### [Recorded information]
-----

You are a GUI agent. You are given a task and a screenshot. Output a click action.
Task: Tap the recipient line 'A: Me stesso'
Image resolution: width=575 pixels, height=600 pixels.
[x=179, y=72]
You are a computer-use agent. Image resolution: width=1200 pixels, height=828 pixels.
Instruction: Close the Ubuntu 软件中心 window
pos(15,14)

-----

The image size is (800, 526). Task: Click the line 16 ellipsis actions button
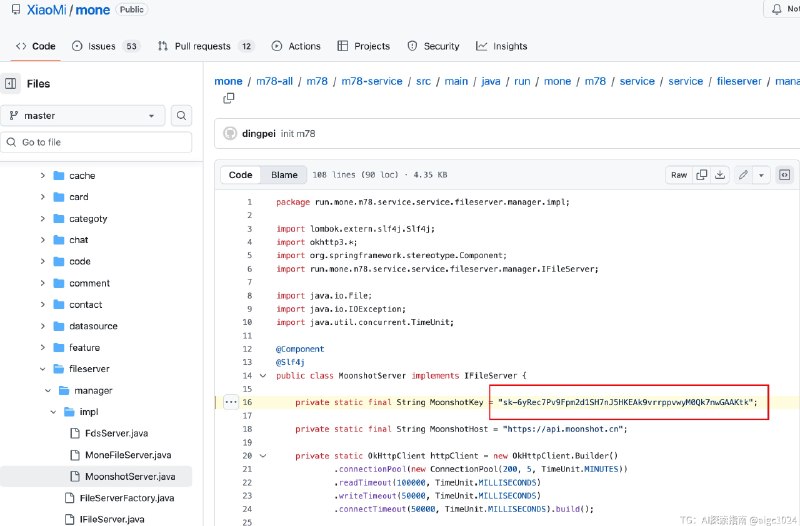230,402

-----

Tell how many lines of the data above hold the string "agent". The number alone is the answer.

### [Solved problem]
2